２）液性因子を介したchrysotile曝露影響
　NK細胞単独培養時にも、CB曝露によるNKp46発現量の有意な抑制が示された。しかし、PBMC培養時と比較し、NK細胞上NKp46発現量は全体的に低く、CB曝露影響も小さい傾向を示した。この結果は、CB曝露影響がPBMC培養時の液性因子産生を介した間接的影響を中心としていることを示唆する。そこで、0.2μm孔経透過膜を持つ培養インサートを用いて、膜を隔てたPBMCとNK細胞の共培養を行った。NK細胞は、PBMCとの共培養下でNKp46発現量の増加を示した。この培養条件で、PBMCにCB曝露を行ったとき、共培養下のNK細胞におけるNKp46発現量が有意に低下した。
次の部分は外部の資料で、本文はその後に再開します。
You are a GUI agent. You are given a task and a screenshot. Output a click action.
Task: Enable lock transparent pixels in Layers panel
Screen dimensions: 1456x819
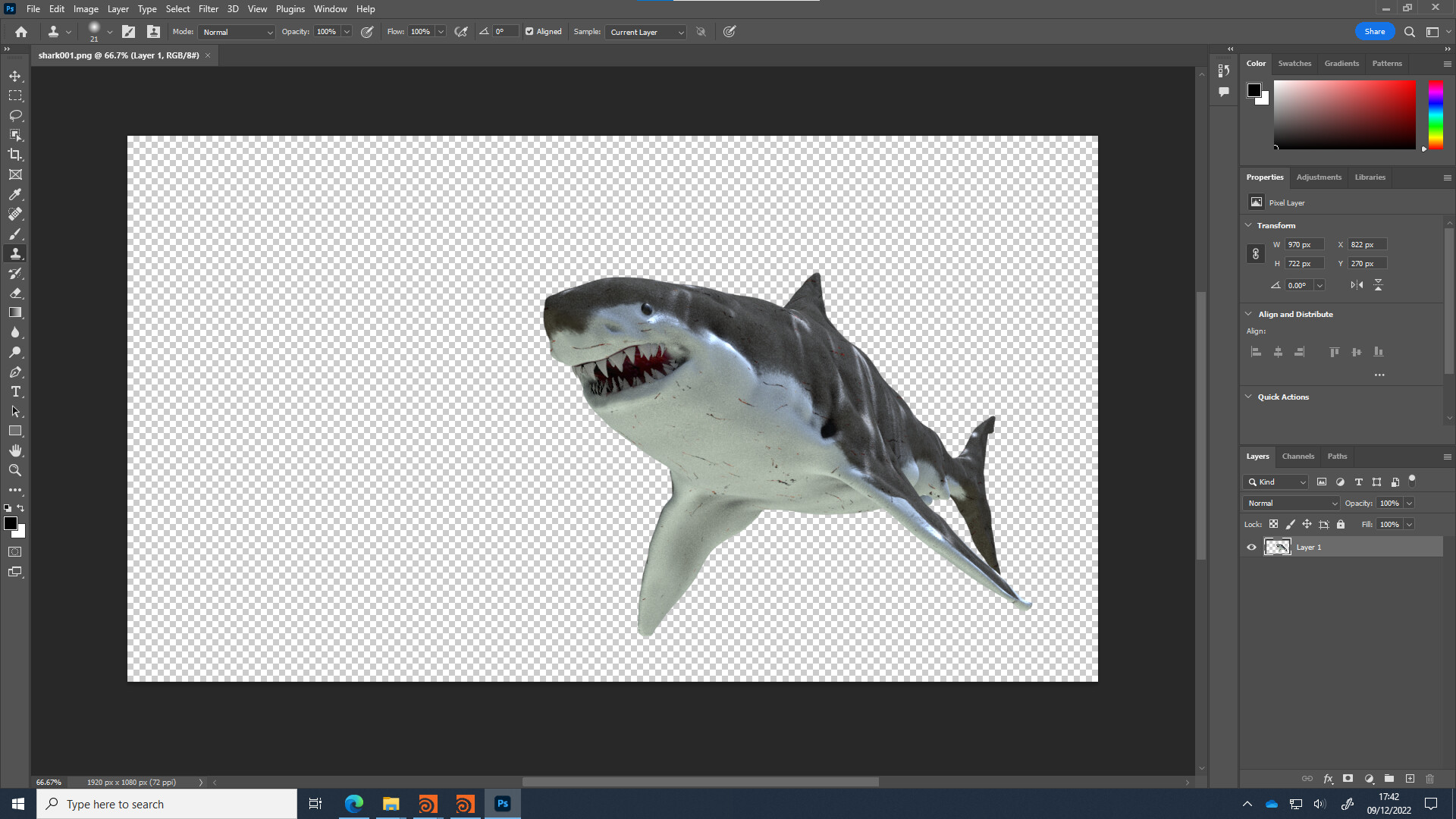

３） NKp46発現量とNK細胞傷害性の相関性、PL陽性者NK細胞の細胞傷害性
　HV、PL陽性者、MM患者から成る全集団を解析したとき、末梢血NK細胞のNKp46発現量はlysis/NK値と正の相関性を示した（coefficient=0.608, p<0.0001）。MM患者のNK細胞が、HVと比べ有意に低いNKp46発現量とlysis/NK値を示したのに対し、PL患者ではNKp46発現量は低値から高値に幅広く分布し、lysis/NK値もHVと差を示さなかった。そこで、PL患者をNKp46^highPL群とNKp46^lowPL群に分けて両群を比較したところ、NKp46^lowPL群のlysis/NK値はNKp46^highPL群よりも有意に低いことが分かった。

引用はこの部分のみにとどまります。